▶ [Exercise objective]: Once the line containing "You are a computer-use" is reached in the listing below, reproduce it and all later lines through the final one exactly, but omit any pictures.

▶ [Source material]:
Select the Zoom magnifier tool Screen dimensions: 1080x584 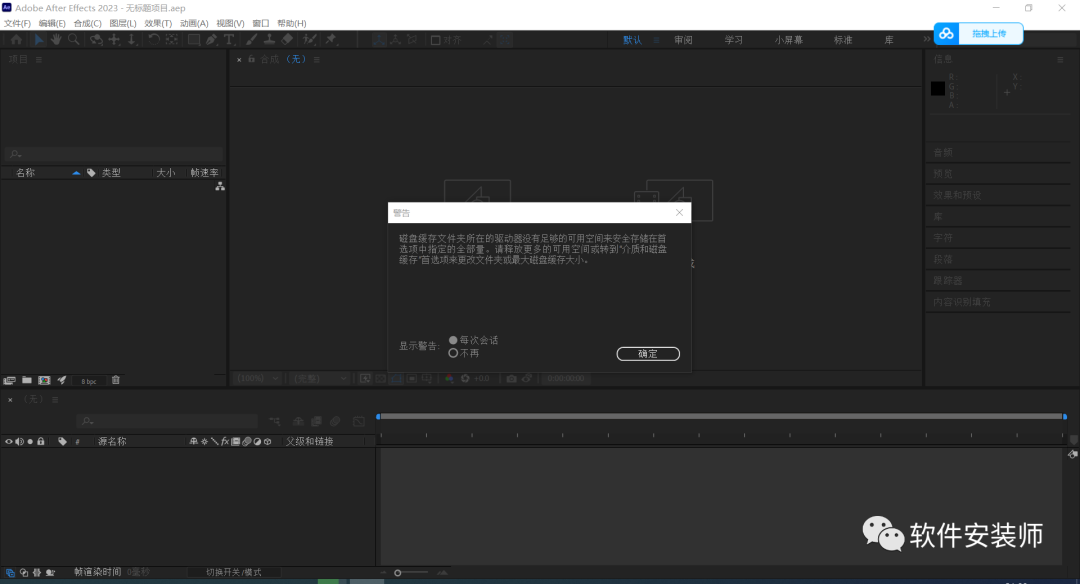[73, 40]
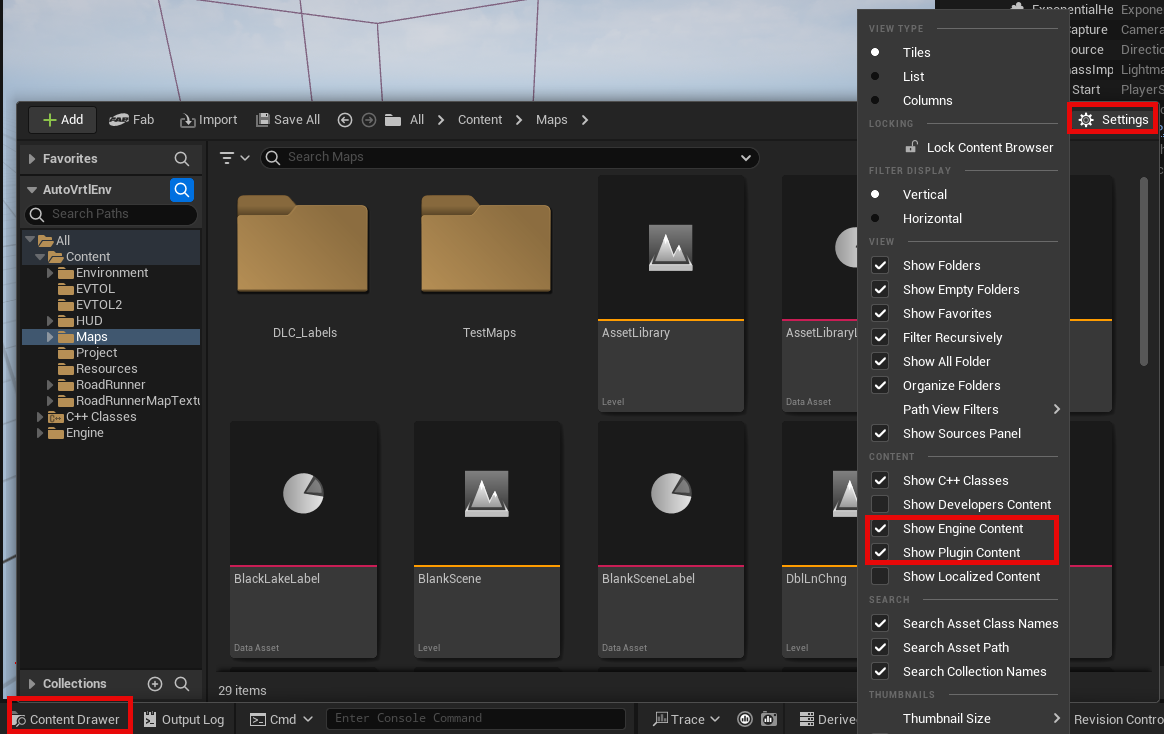Open the Thumbnail Size submenu
Viewport: 1164px width, 734px height.
pos(948,718)
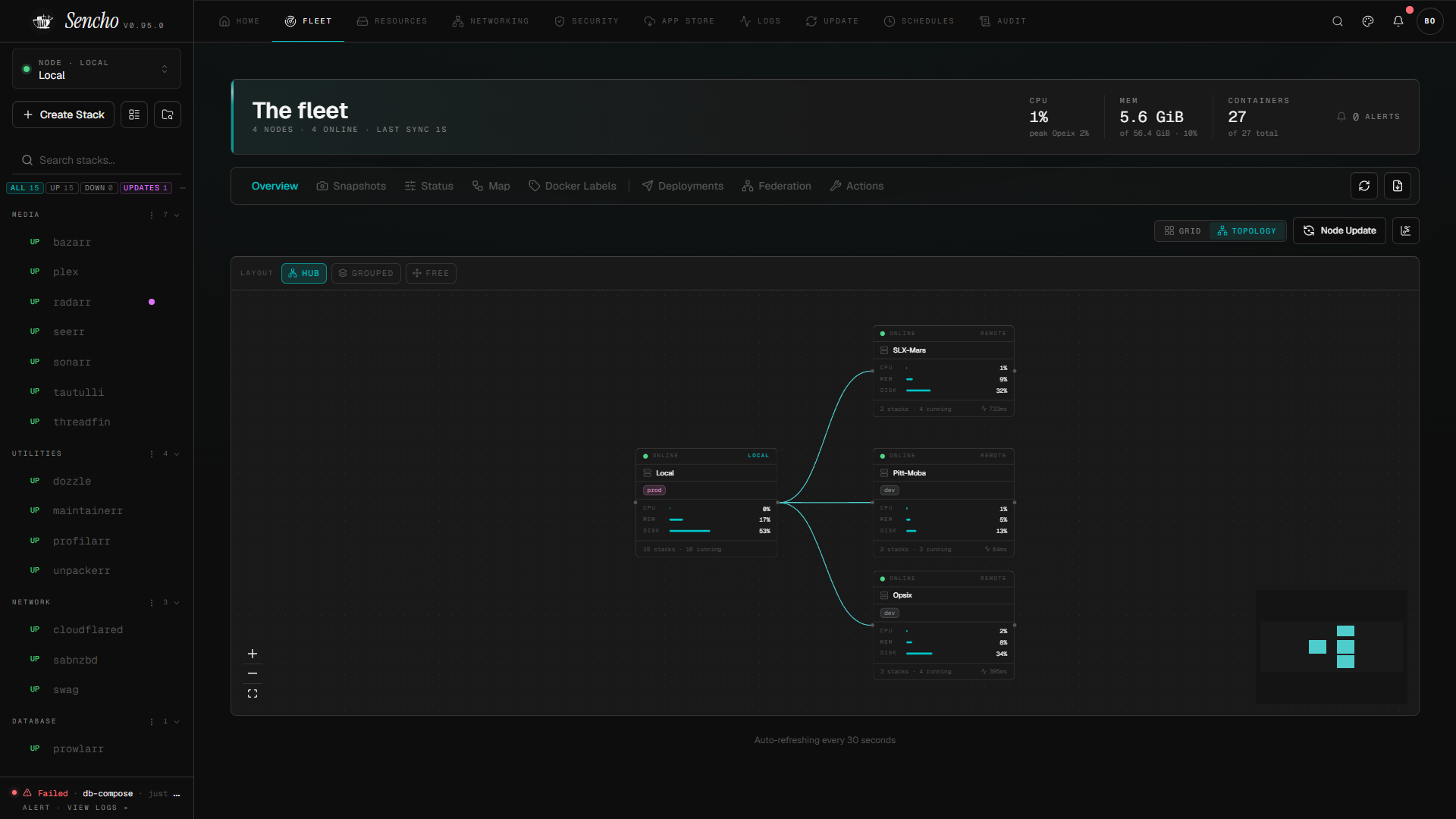Select the Grouped layout option
Image resolution: width=1456 pixels, height=819 pixels.
pos(366,273)
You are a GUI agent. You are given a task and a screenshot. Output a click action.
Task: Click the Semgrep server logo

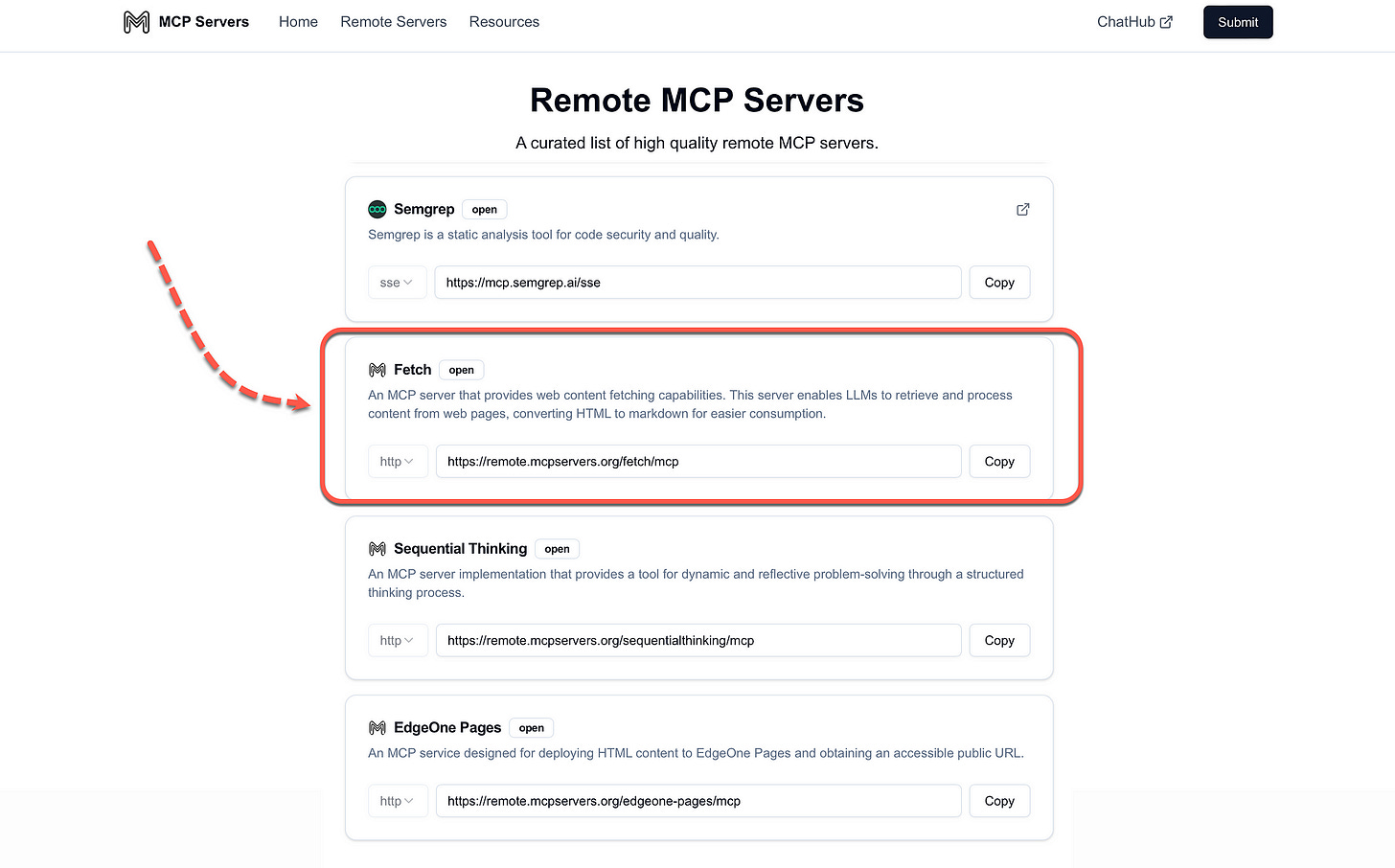[x=377, y=208]
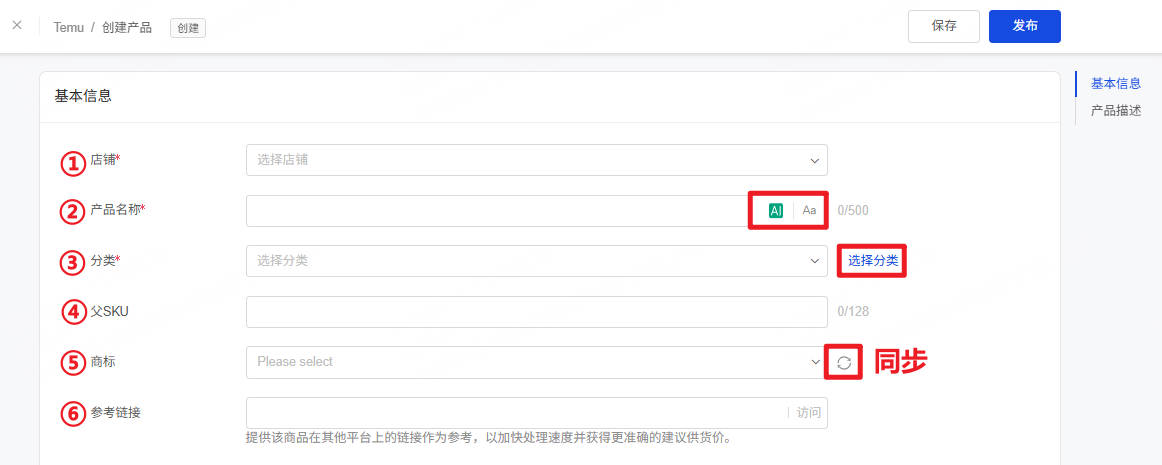Click the 选择分类 link

pyautogui.click(x=873, y=261)
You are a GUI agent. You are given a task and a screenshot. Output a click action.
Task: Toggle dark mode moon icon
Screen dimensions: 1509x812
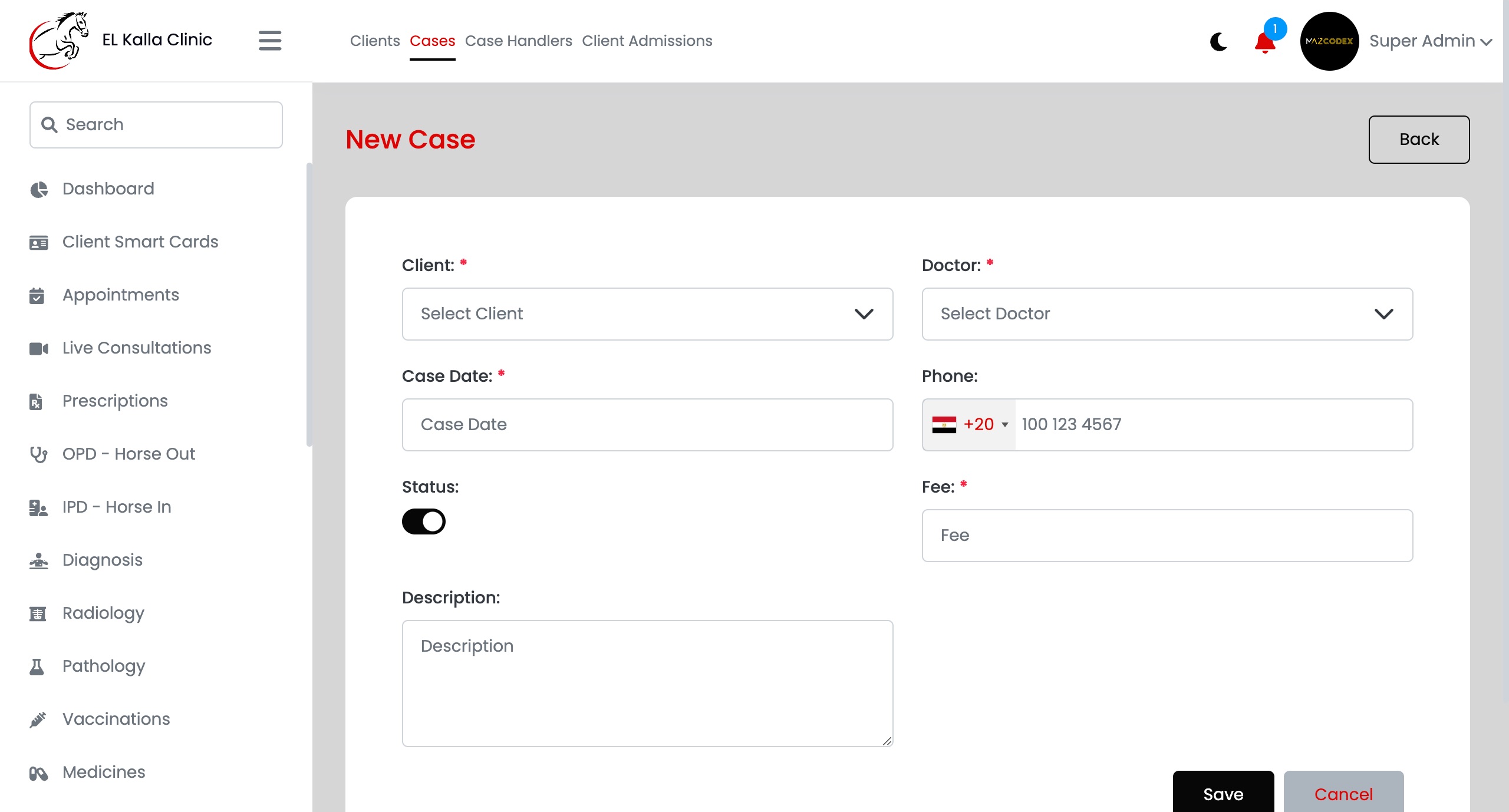pyautogui.click(x=1218, y=41)
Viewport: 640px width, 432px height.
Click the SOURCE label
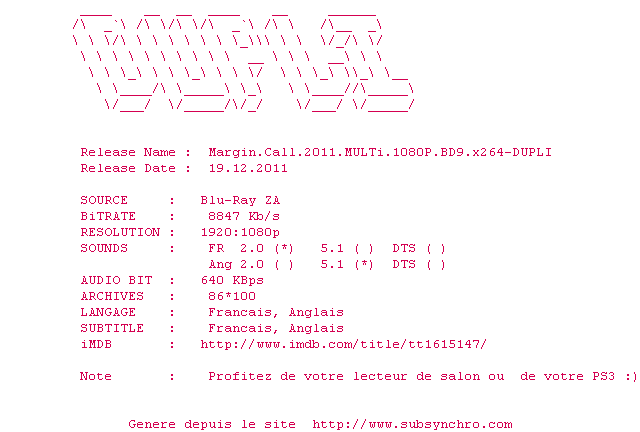tap(104, 200)
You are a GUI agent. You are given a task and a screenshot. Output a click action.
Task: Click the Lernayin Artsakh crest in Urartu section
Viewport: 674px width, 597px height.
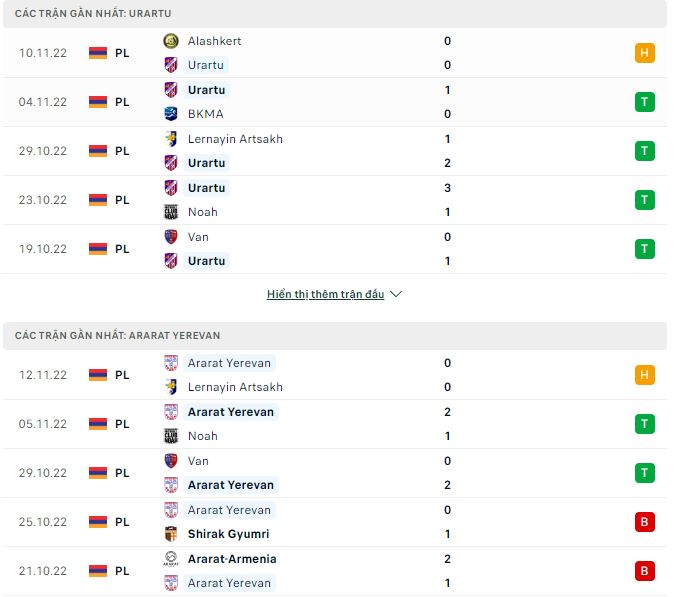171,139
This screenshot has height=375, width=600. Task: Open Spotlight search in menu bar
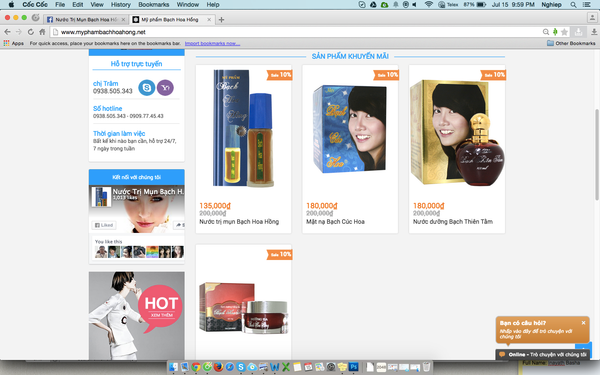click(573, 5)
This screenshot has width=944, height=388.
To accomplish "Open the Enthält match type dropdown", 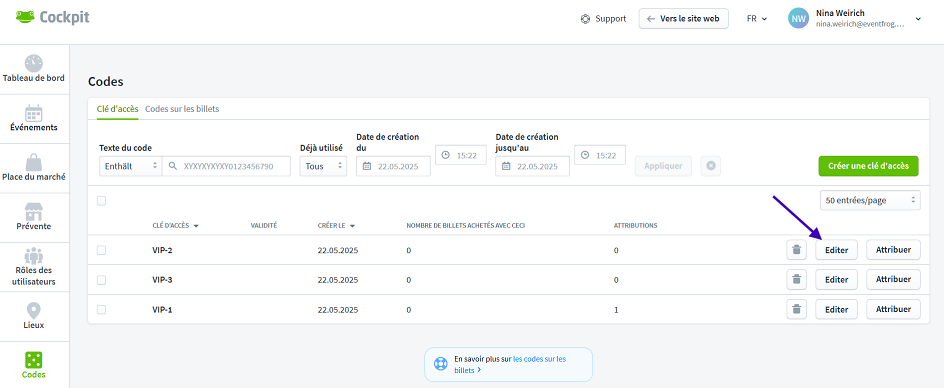I will click(131, 166).
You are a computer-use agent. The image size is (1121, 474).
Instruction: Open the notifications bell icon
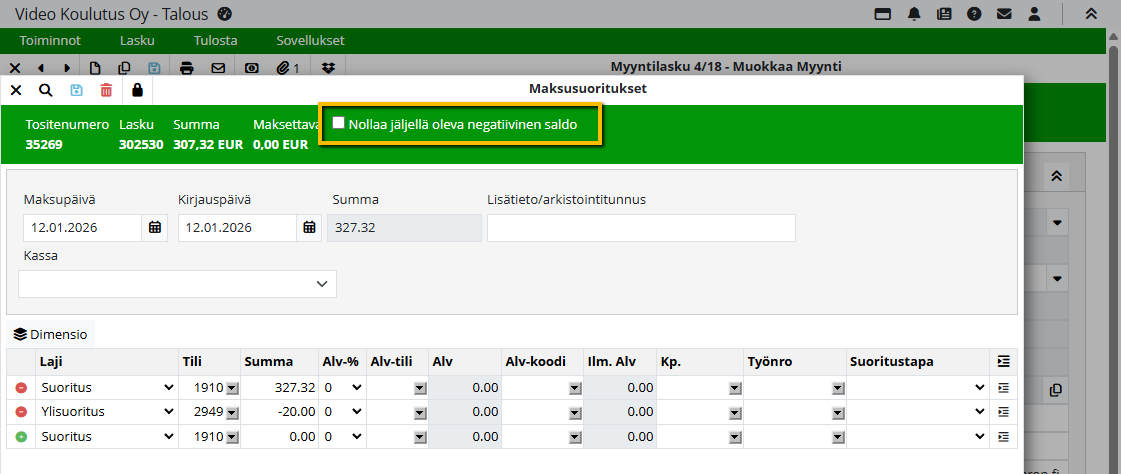tap(914, 14)
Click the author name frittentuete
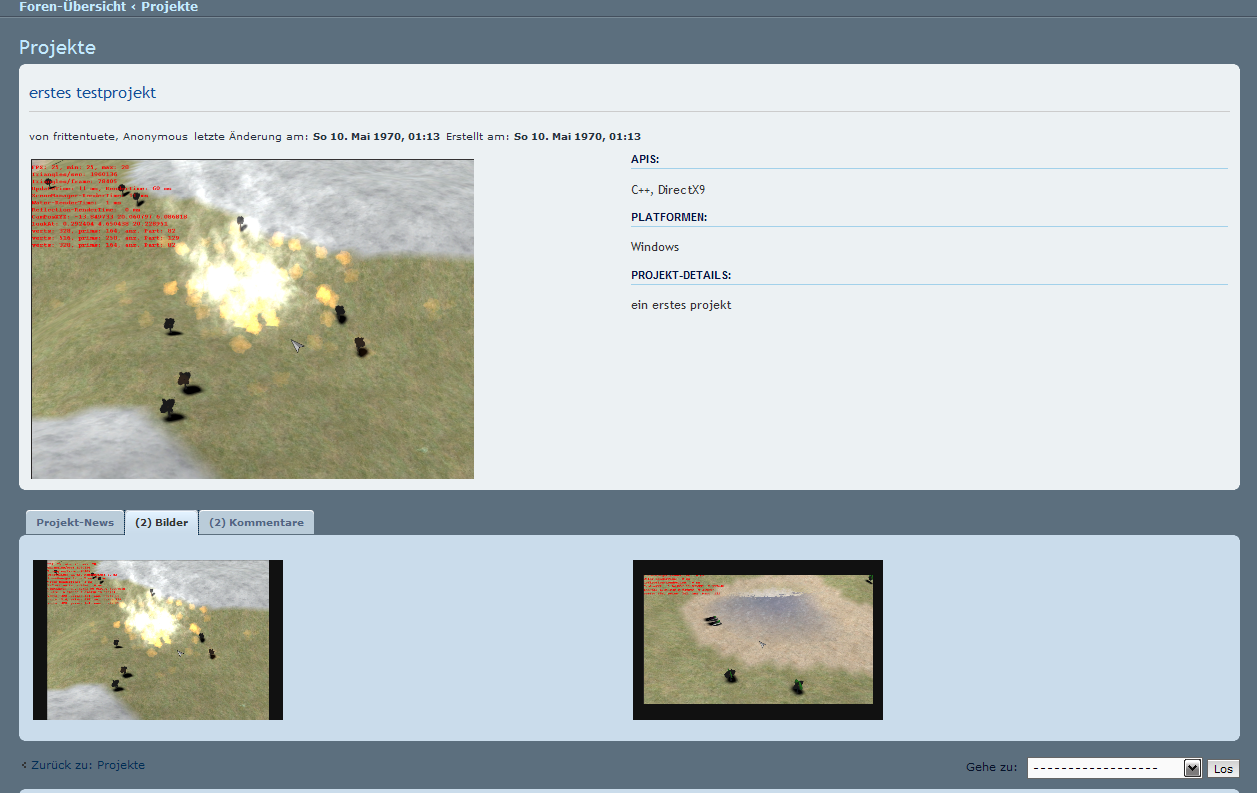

▶ [Written solution]:
You are a computer-use agent. The image size is (1121, 474).
Instruction: Open the notifications bell icon
tap(914, 14)
Click the author name frittentuete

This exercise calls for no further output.